Private cars are an integral part of the road transportation system built over the past century. But cars are also inefficient and expensive, likely to be the first to suffer from the coming resource crisis. Recent data indicate a crisis in the car market developing right now: prices are growing, while fewer and fewer people can afford cars. Are we going to see the end of cars as we know them (TEOCAWKT)?
Not long ago, at a discussion on electric vehicles, someone rose up from his chair and said aloud, “I have my turbodiesel, and I am going to keep it!” The tone and the attitude implied something like, “and if anyone of those silly greens tries to sell me an electric car, I’ll punch him to a pulp.” It was a good illustration of the basic rule of politics that says, “nobody wants any change.”
Unfortunately for this diesel lover (one of the many), changes are coming, no matter whether people like them or not. Look at these recent data from Bloomberg.
The whole “American way of living,” the one that President Bush 1st said was “not negotiable,” has been negotiated away already in the 1990s. Maybe “dinks” (double-income, no kids) can still afford two cars in the garage, but for most people, the American dream has truly become a dream. With everything becoming more expensive and salaries not matching the growth of prices, middle-class Westerners — and in particular lower middle class ones– have to cut on something. Not buying a new car is often the easiest choice.
— The bad scenario. No substantial change is made. Customers remain stuck to their current preferences, the industry focuses on high-end models, where it can still make a profit, and the public refuses to pay for the infrastructure needed for public transportation. Gradually, suburbanites start running out of fuel, of serviceable cars, and of spare parts. Eventually, a large fraction of them becomes unable to move anywhere. Some may be able to work from home, while others turn themselves into backyard vegetable gardeners. But in most cases, no mobility means no job, and no job means no money. That leads to the complete crash of the economic system of vast suburban areas. Suburbanites try to relocate to crowded city centers that can still be supplied with food and other goods, but only a few succeed. For the others, it is the zombie scenario.
— The good scenario. The transportation system is reorganized with less expensive vehicles.
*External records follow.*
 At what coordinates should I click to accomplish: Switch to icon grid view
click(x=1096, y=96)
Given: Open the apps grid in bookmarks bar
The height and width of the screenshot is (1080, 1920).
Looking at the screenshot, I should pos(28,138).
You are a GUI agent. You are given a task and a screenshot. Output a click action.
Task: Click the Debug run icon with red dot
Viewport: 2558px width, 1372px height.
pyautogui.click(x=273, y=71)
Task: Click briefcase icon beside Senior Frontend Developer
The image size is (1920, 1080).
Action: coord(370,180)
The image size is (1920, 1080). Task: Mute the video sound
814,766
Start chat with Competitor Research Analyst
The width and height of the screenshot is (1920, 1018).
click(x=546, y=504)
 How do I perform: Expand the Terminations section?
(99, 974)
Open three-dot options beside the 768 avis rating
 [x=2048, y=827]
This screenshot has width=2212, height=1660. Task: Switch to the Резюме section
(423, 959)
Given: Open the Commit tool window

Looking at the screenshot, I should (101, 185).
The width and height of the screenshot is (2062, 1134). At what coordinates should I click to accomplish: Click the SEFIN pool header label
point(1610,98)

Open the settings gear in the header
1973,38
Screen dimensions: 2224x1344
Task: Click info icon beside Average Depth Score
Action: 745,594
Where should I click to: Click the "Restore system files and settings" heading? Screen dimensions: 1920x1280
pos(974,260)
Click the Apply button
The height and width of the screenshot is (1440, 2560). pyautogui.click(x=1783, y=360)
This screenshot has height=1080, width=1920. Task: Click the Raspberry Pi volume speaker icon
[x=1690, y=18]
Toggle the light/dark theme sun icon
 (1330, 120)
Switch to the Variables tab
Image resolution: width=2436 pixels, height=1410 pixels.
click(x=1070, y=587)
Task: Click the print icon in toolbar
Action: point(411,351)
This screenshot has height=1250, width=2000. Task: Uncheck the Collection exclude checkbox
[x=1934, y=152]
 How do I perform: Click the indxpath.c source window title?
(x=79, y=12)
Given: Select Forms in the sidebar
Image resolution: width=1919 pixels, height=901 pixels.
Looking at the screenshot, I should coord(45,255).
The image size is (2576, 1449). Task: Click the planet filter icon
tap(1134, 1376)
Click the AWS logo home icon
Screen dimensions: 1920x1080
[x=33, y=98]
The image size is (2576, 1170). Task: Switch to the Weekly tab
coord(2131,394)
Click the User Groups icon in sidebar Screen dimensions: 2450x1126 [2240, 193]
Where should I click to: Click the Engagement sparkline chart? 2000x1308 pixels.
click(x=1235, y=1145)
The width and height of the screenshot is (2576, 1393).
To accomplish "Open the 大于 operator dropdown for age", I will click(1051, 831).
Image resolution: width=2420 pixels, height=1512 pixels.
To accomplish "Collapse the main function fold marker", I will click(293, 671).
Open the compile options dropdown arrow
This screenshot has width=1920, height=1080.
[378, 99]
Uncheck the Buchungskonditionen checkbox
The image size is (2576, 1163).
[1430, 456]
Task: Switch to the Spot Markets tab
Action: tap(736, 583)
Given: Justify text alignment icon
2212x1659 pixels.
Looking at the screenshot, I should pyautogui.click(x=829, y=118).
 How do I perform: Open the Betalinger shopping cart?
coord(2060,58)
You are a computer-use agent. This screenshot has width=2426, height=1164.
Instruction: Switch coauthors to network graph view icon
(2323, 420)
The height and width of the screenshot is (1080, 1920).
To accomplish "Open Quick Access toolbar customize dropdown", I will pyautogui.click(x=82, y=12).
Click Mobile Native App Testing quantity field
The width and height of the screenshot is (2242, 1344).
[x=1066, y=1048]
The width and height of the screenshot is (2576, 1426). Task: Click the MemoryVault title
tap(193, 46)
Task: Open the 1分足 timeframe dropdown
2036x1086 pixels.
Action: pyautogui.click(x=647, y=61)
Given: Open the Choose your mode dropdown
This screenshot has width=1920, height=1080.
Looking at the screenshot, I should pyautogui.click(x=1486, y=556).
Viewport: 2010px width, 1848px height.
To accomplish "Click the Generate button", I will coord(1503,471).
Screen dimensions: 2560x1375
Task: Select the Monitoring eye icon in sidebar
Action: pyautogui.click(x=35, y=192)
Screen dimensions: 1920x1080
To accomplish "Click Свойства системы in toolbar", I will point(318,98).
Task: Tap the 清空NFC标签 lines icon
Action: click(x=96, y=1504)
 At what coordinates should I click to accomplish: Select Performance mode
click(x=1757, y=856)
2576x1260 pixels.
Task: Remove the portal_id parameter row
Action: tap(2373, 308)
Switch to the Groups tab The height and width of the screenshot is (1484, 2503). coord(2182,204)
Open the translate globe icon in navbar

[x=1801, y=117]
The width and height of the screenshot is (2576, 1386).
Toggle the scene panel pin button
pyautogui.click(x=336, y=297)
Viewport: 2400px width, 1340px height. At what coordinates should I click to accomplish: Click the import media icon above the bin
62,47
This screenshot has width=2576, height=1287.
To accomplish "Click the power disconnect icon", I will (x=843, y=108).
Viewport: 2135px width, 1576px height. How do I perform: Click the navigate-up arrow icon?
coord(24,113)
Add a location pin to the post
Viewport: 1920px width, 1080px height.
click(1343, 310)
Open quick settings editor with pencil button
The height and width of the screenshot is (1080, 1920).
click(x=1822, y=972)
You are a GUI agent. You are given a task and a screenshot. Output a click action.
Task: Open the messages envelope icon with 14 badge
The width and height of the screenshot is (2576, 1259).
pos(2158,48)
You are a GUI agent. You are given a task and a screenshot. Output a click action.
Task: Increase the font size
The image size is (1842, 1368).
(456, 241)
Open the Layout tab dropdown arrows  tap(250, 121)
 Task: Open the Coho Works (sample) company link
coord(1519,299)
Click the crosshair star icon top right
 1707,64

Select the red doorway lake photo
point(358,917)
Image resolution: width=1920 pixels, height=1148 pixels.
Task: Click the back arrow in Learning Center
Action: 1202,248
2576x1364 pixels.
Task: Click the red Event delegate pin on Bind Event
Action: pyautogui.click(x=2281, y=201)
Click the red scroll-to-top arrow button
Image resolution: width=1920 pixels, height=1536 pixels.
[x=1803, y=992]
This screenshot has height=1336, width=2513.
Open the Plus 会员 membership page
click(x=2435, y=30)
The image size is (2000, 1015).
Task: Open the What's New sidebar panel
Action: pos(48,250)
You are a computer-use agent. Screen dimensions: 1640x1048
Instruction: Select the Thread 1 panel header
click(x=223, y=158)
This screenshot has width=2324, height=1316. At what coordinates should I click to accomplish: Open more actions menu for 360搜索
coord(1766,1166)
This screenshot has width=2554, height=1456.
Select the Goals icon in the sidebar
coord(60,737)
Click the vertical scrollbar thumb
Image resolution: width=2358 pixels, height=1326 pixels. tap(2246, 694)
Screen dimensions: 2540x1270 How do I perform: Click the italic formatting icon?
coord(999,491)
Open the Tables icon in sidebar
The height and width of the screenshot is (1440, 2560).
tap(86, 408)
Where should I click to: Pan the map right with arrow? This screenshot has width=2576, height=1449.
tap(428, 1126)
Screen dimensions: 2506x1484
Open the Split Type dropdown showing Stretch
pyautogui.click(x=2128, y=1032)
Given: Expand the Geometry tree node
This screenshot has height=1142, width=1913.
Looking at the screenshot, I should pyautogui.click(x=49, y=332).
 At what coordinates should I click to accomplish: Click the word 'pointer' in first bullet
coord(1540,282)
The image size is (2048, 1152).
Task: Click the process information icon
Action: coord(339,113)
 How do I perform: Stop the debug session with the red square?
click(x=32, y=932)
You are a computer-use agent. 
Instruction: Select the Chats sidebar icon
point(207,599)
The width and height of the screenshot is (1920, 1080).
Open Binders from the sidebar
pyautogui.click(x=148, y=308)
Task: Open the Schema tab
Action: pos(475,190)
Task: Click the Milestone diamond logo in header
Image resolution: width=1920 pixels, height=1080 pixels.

The industry moves to produce a new generation of light and efficient cars inspired by the old VW “Beetle,” but in an electric version that can be recharged by local PV plants. These cars can be made lighter by implementing substantially slower speed limits than the current ones so that the cumbersome safety equipment of today’s cars is not needed anymore. In time, these vehicles could evolve into the system known as TAAS (transportation as a service) based on shared ownership and autonomous vehicles, but that’s not strictly necessary. The new vehicles are supposed to give suburbanites sufficient mobility to be able to survive as we gradually adapt to a world where natural resources have become rare and expensive.